La pratique qui consiste à conseiller un prix de vente à un revendeur ou à exiger d’un revendeur qu’il respecte un prix de vente maximal est couverte par le règlement d’exemption par catégorie lorsque la part de marché de chacune des parties à l’accord n’excède pas le seuil de 30 %, à condition que cela n’équivaille pas à un prix de vente minimum ou fixe sous l’effet de pressions exercées par l’une des parties ou de mesures d’incitation prises par elle. Le reste de la présente section donne des orientations pour l’appréciation des prix de vente maximaux ou recommandées dans les cas individuels où ce seuil est dépassé et pour les cas de retrait du bénéfice de l’exemption par catégorie.

Du point de vue de la concurrence, les prix maxima et conseillés risquent de fonctionner comme point de convergence pour les revendeurs et d’être suivis par la plupart, voire la totalité d’entre eux et/ou ils sont susceptibles d’atténuer la concurrence ou de faciliter la collusion entre les fournisseurs.

Un élément important pour apprécier les éventuels effets anticoncurrentiels d’un prix de vente maximal ou conseillé est la position du fournisseur sur le marché.

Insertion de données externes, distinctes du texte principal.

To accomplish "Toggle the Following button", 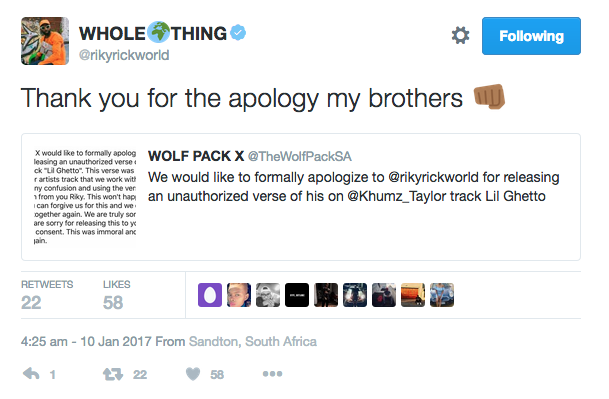I will [x=531, y=36].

Plus cette position est forte, plus le risque est grand qu’un prix de vente maximal ou conseillé mène à l’application plus ou moins uniforme de ce niveau de prix par les revendeurs parce qu’ils pourraient s’en servir comme point de convergence. Les revendeurs pourraient estimer qu’il est difficile de s’écarter de ce qu’ils perçoivent comme le prix de vente privilégié proposé par un fournisseur tellement important sur le marché.

Lorsque l’existence d’effets anticoncurrentiels sensibles est établie dans le cas de prix de vente maximum ou conseillés, la question se pose d’une éventuelle exemption sur la base de l’article 101, paragraphe 3. Pour les prix de vente maxima, le gain d’efficience décrit au point 107, f) (éviter une double marginalisation) peut être particulièrement pertinent. Un prix de vente maximal peut aussi contribuer à garantir que la marque en question tienne mieux tête à ses concurrentes, y compris les propres marques de distributeur, distribuées par le même distributeur.